TAI AAI #05 - Reinforcement Learning
Location: below, but please come to Floor 18.
Topic
Reinforcement Learning: building agents that learn from their own experience. Researchers from Tokyo will give talks on reinforcement learning with applications ranging from games to robotics.
Our Community
Tokyo AI (TAI) is a community composed of people based in Tokyo and working with, studying, or investing in AI. We are engineers, product managers, entrepreneurs, academics, and investors intending to build a strong “AI coreˮ in Tokyo. Find more in our overview: https://bit.ly/tai_overview
Sponsor
Thanks to Indeed for the kind sponsorship of the venue and nourishment!
Schedule
17:30-18:00 Doors Open
18:00-18:15 Introduction
18:15-18:45 Creating a racing agent for Gran Turismo (Craig Sherstan)
18:45-19:15 An introduction to deploying RL for UAVs (Jun Jet Tai)
19:15-19:45 Break/Networking
19:45-20:15 Optimizing MuZero for Diverse Action Spaces (Silver Lucoris)
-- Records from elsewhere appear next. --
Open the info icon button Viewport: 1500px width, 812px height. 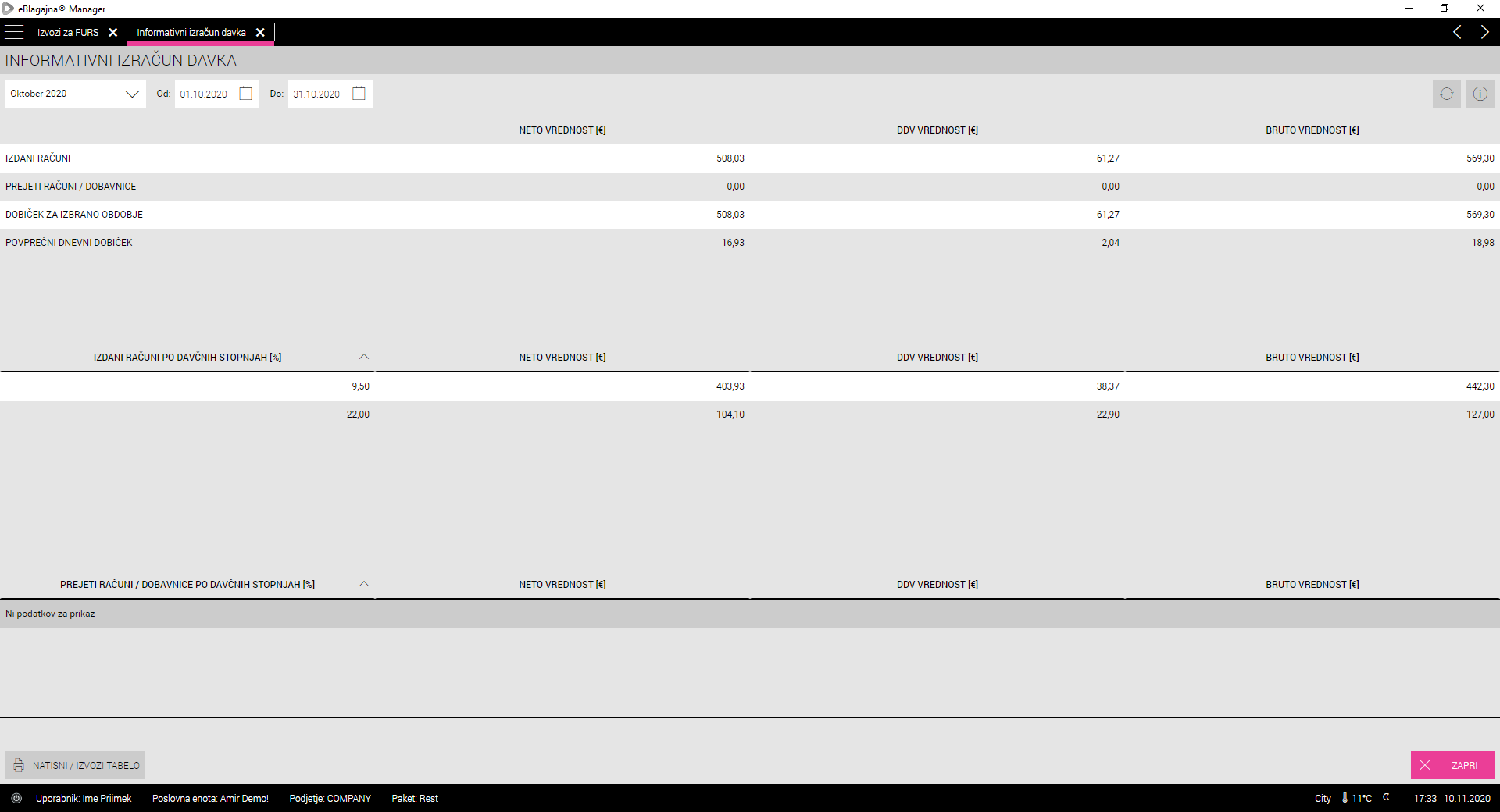point(1480,94)
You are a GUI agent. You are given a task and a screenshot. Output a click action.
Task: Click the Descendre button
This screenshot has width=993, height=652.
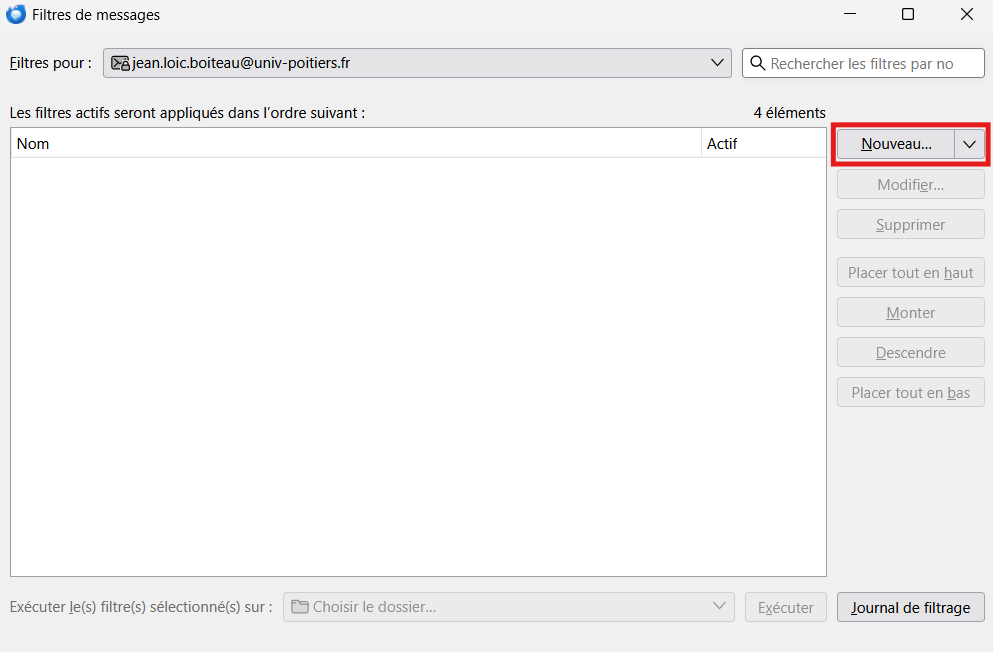coord(910,353)
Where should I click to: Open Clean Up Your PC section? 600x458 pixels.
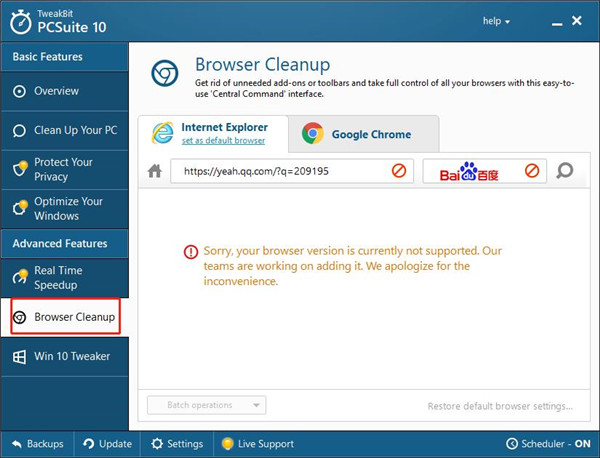(x=63, y=131)
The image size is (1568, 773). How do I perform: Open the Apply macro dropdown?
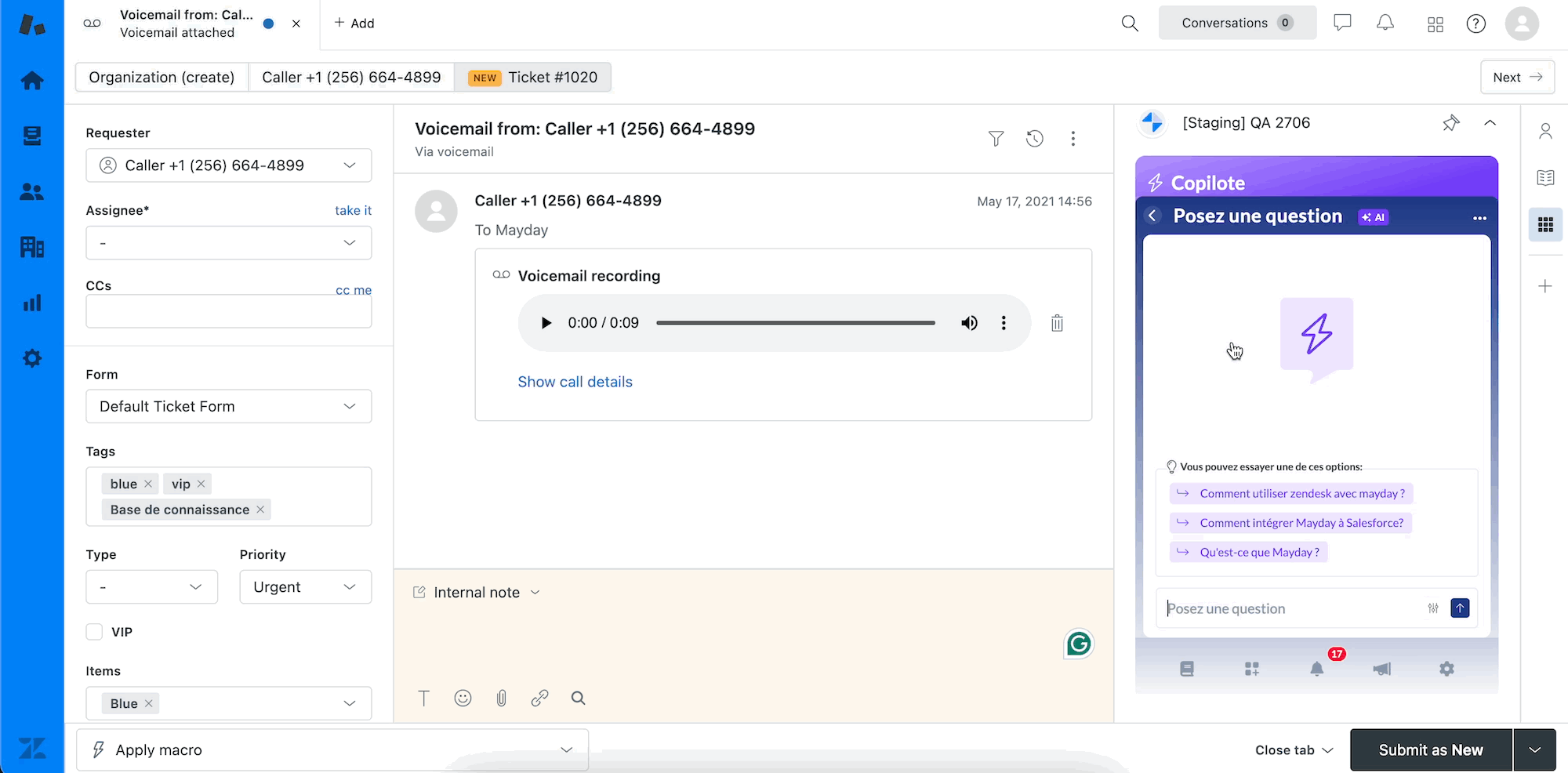[332, 750]
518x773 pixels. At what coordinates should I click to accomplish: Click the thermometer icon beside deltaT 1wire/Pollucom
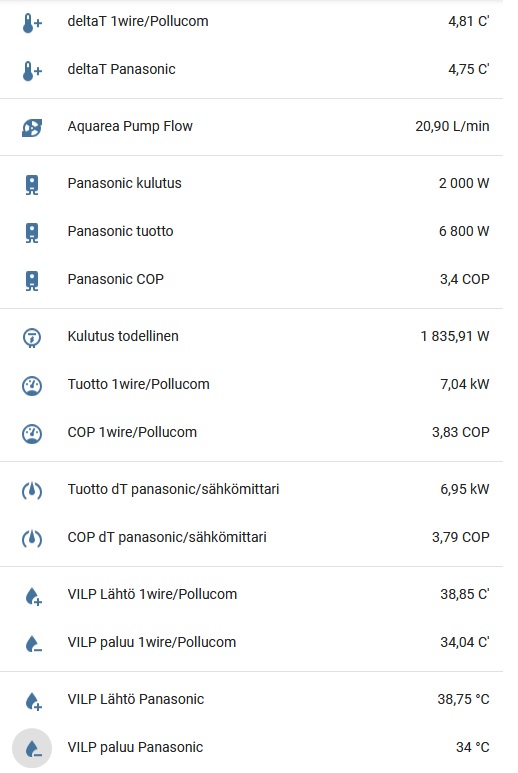pos(32,23)
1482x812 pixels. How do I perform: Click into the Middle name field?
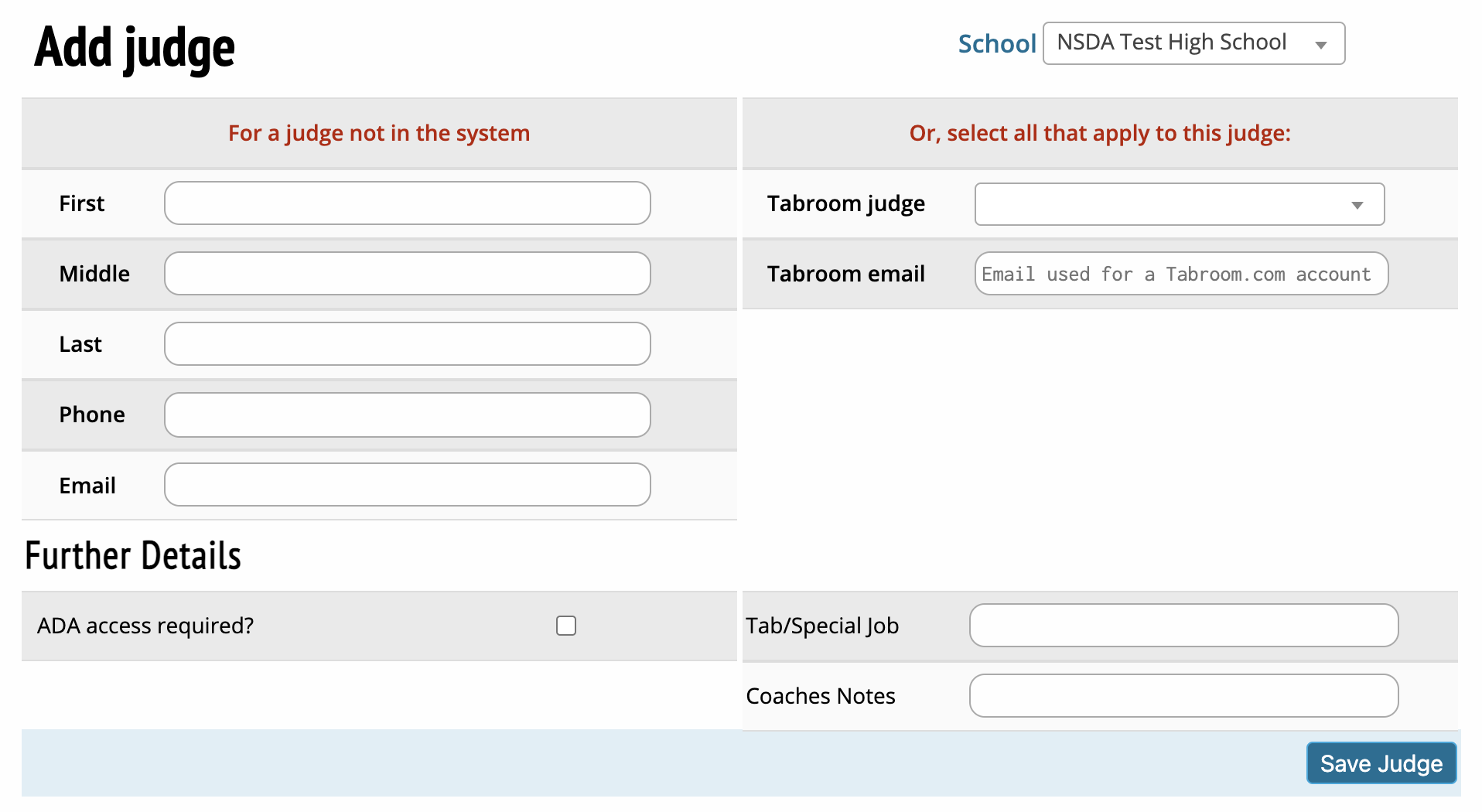pyautogui.click(x=408, y=274)
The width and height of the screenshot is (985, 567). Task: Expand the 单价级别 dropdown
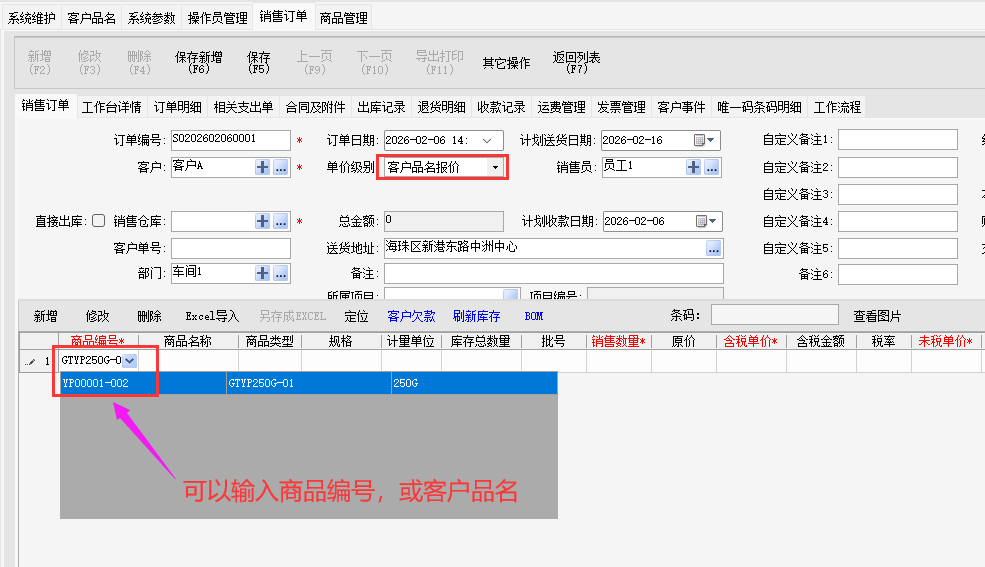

21:15-20:45 From Playing to Solving Go (Ting-Han Wei)
21:00 Finish
Speakers
Craig Sherstan (profile)
Title: Creating a Racing Agent for Gran Turismo
Abstract: In 2021, GT Sophy---an AI agent trained via reinforcement learning---outraced the top human drivers in the racing simulator Gran Turismo. Since then, we've continued to evolve our AI racer, and as of 2024, millions of players worldwide can now race against GT Sophy in Gran Turismo 7. In this talk, I'll dive into the development and training of GT Sophy, the challenges we faced, and how we've refined the agent to ensure it's fun for all players.
Bio: PhD, studied reinforcement learning at the University of Alberta, under the supervision of Patrick Pilarski and Rich Sutton. His research focused on the application of reinforcement learning techniques to the control of prosthetic limbs. Upon earning his PhD in 2020, he joined Sony AI and has worked on deploying RL agents in both video games and robots. He moved to Tokyo in 2022 with his family.
Jun Jet Tai (profile)
Title: An introduction to deploying RL for UAVs
Abstract: I will give a brief introduction to quadrotor system architectures, some physics, and how they're conventionally used with AI. This will focus on a top-down view from hardware to software, as well as common pitfalls. Then I'll frame it from the perspective of RL, and what reward function designs are typically used.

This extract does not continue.